Emotionally, it doesn't. The problem is if I own something, I'll use it freely. If I rent a GPU, I'll be stressing and counting pennies. In practice, I'll use it less.

On the whole, I'd rather buy even if it costs more, because I'll use it, and in the long term, that pays dividends.

That's not everyone. That's me.

activescott · 2 years ago
I had a similar question and after reading far too much I put together https://coinpoet.com

I'd love to have others here try it out and give me some feedback on how I could make it useful. It's only a couple weeks in but already seems valuable to me. What am I missing?

buildbot · 2 years ago
Ebay 3090 or new @ 1599$ 4090 (founders edition, gigabyte windforce v2), are the best price/performance/ease of use in my opinion.

AMD is too funky for most still. I have an Mi60 that won’t load drivers due to some PSP (platform security processor) missing firmware on the GPU…

ilaksh · 2 years ago
I would really like a "reasonable" monthly price for a VPS with a GPU. Even a consumer card like a 3090.

vasti.ai have the best prices I have seen, but comes with limitations, and still not the best deal for an entire month.

xcv123 · 2 years ago
Given the cost of the hardware and power and everything else required to run it and support it, how can you say that 20 cents an hour is unreasonable? There's very little profit margin there. At this price it would take roughly a year for them to make a profit. If you need continuous usage at the lowest price then you need to buy a GPU on ebay.
cma · 2 years ago
Nvidia has a datacenter tax in their driver terms of use, so you won't find consumer card vpses at consumer like prices.
theyinwhy · 2 years ago
Most offers are fine, the A100 I rented was a scam, however. A scam in terms of: advertised as A100, performing like a 1080. I guess the seller partitioned the card or rigged the id. You can report frauds like this on their page but only while you are renting.
buildbot · 2 years ago
I would hope vast.ai would be able to detect MIG at least.

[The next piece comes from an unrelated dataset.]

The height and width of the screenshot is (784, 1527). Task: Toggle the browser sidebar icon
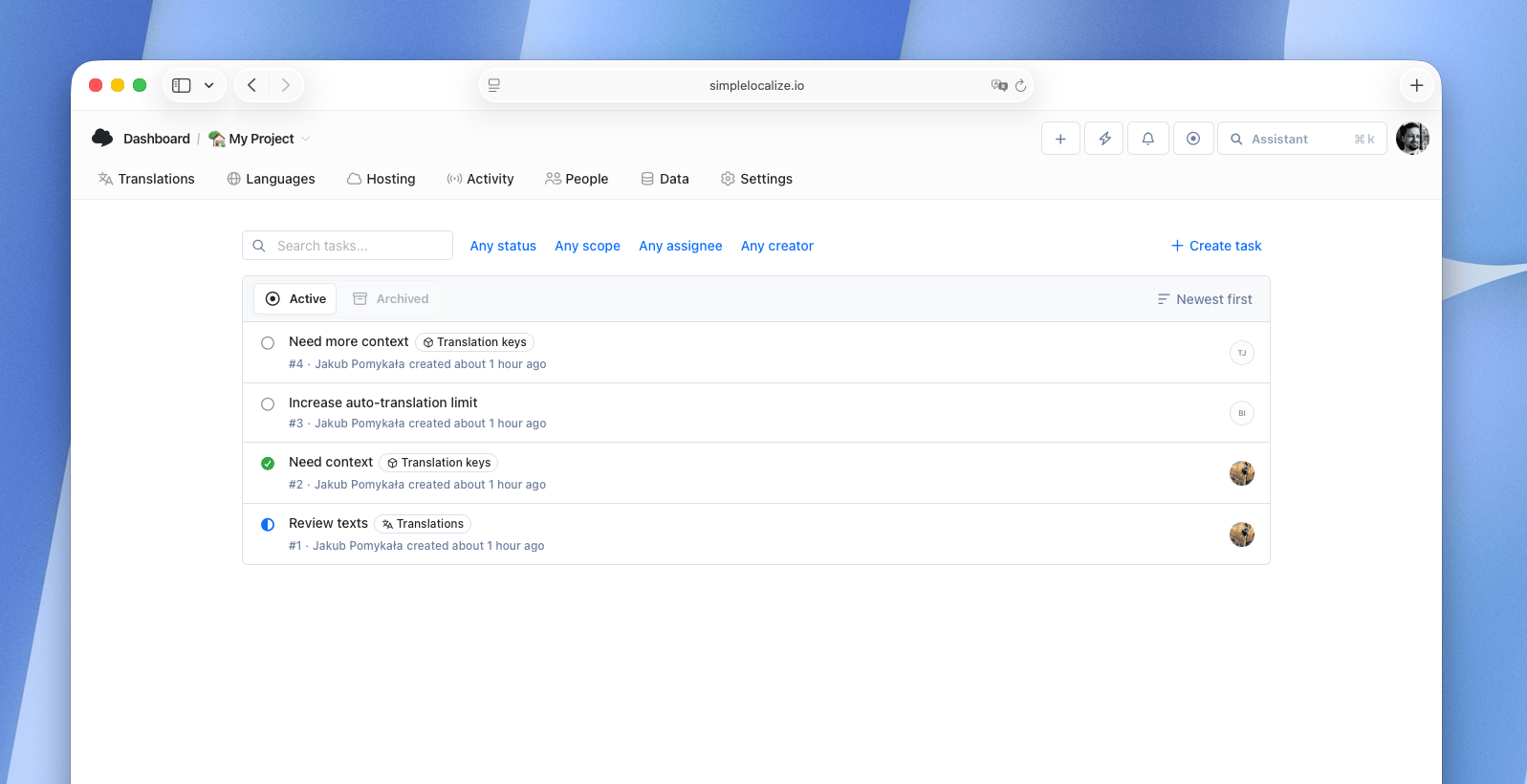click(182, 86)
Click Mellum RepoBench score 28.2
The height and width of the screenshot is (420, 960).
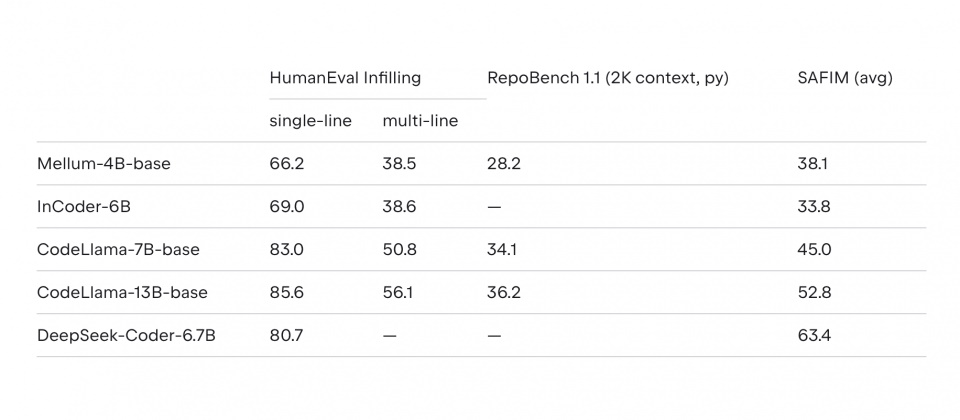(504, 164)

It could also be a low power cap - I had a Dell C4140 for a bit with 220V power supplies and 120V power, locking the entire thing to ~50% of the max power cap per GPU basically.

tommy_axle · 2 years ago
Checked out vast.ai but you can get down to the ~$0.34/hr at Runpod depending on how much vram you need.
diffeomorphism · 2 years ago
Is shared ram any useful? For instance a mini PC with an AMD 7940HS chip and 64GB of ddr5 ram costs about 800€. At less than half the price of just a GPU, I am not expecting any great results, but is it usable?
maerF0x0 · 2 years ago
I was curious about this topic too because M3 macs have "Unified memory" which is shared amongst their CPU/GPUs. Anyone have a link or explanation of how this works?
treesciencebot · 2 years ago
One of the main bottlenecks for inference is memory bandwith (esp when dealing with huge models, like SD/SDXL) and for that, nothing I know of comes close to matching memory speeds on Apple Silicon (up to 400GB/s).
pella · 2 years ago
as I know - only 16GB VRAM allowed in 7940HS ( via BIOS )

so probably you can expect similar results:

https://old.reddit.com/r/Amd/comments/15t0lsm/i_turned_a_95_...

HN https://news.ycombinator.com/item?id=37162762

startupsfail · 2 years ago
Older generation RTX 8000 / 48GB are reasonable.

One big disadvantage for older Turing card, no bfloat16. But if you run a quantized/mixed precision model or QLoRA, it doesn’t hurt as much.